Why can't I celebrate teatime as I did over yonder? Why can't Americans take tea at 3 or 4 or 2 in the afternoon? Why why why!!??

Then it dawned on me. As I read Dalloway I met a character who despised Clarissa and everything that she stood for. Her name was Miss Killman. She took Clarissa's daughter Elizabeth (lovely name) shopping and dragged her in to tea as well. But she was so improper- she ate selfishly, eyeing up the cakes and reserving the best ones for herself that she might get more than she needed, taking no heed of the impropriety of such gestures. She ate slowly, almost gluttonously (if it weren't for the size of those tea cakes). That's when it dawned on me...tea time in America would be a miserable failure! Think of the women who would want three tea cakes and seven sandwiches and with the cheese on the side, no frosting please; free refills until six in the eveing, eight lumps of sugar per cup so that we would put Big Chief out in a week.
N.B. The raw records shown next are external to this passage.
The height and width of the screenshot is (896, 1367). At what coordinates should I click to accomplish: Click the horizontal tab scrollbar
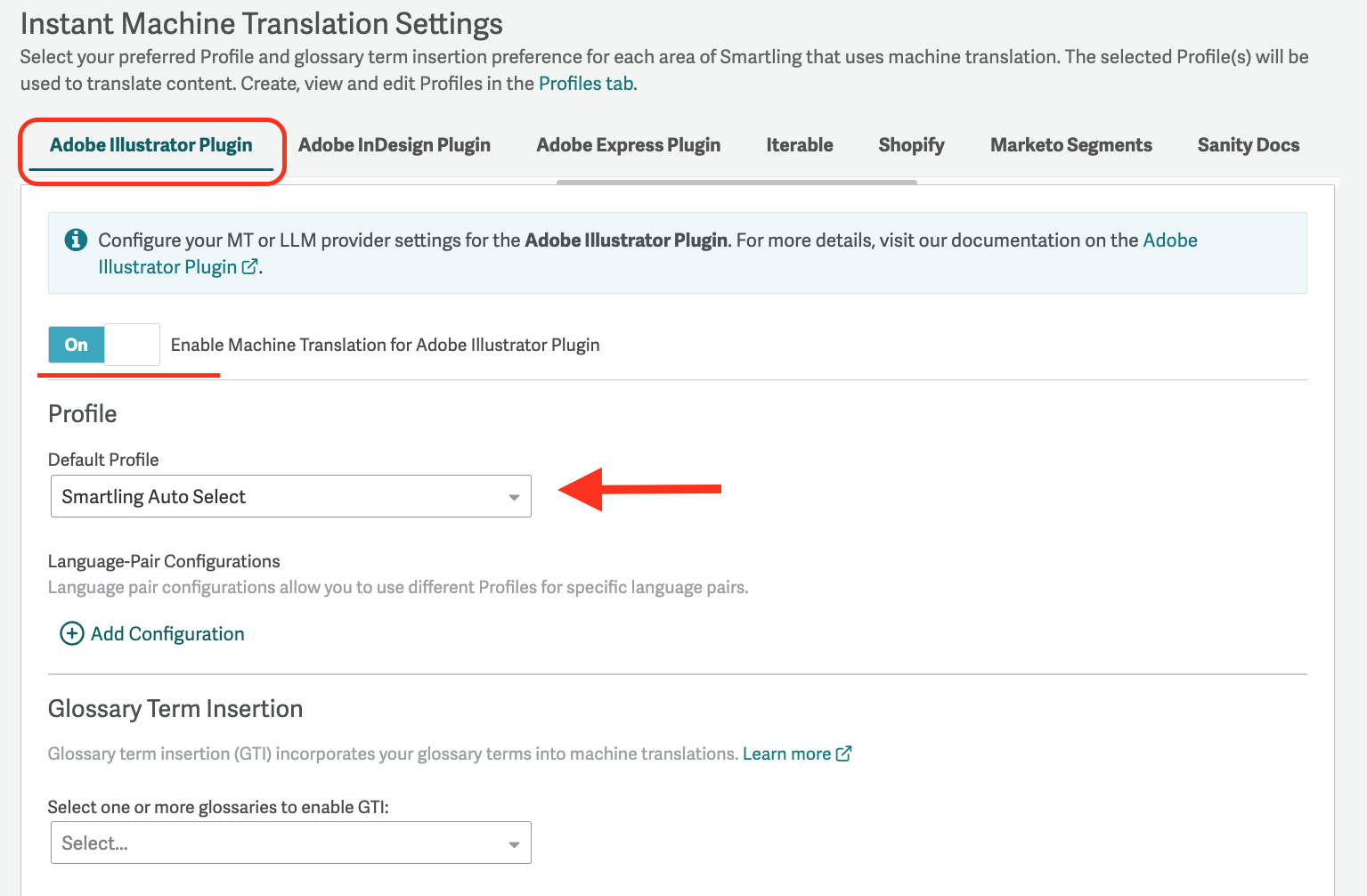click(736, 182)
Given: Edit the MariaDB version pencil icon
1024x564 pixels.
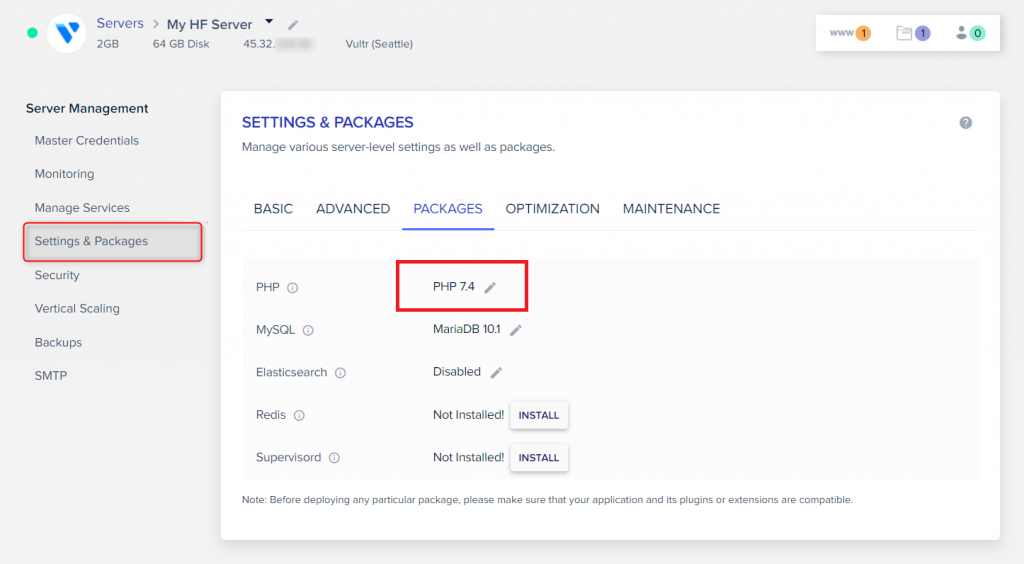Looking at the screenshot, I should click(x=516, y=330).
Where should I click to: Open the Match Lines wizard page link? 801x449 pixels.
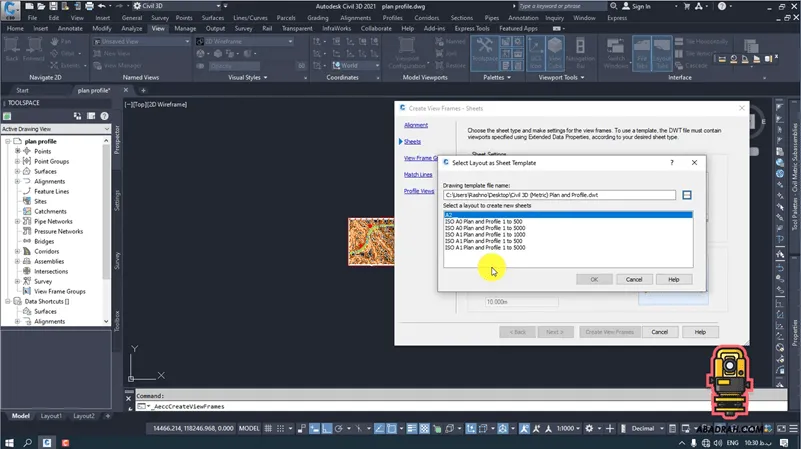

Americans don't have the good posture and straight faces and the soft voices to create a proper environment in which to enjoy tea time. Everything here is overdone--- the more the merrier, the lower the cost, the more we buy- we are a consumer culture of ignorant, inappreciative spend-thrifts who don't understand "taking tea in the parlor" or stopping for "a spot at Josephine's".

There are some really amazing things to be said about the culture of America (and I generalize grossly and entirely self-consciously)- I think there are wonderful things to be had...and in large quantities. We are so consumed with the big, the expansions, the fastest, the shortest route from here to there and IwillpayforitifIcan but youbetterdiscountitorelseyouare a capitalisticbastard and betternotexpectyourbusinesstolast- not in this town! Why then, can't we take thirty minutes out of the afternoon to enjoy a spot and a crumpet? Well- frankly most people wouldn't think it worth their time without a discount, a pile of food too large to consume or free refills.

Does this make us bad? No- just don't expect to see me taking my afternoon tea at the Starbucks down the way. I'll stick to the monstrous environ of my back porch for now--- until they lower the airfare to London that is.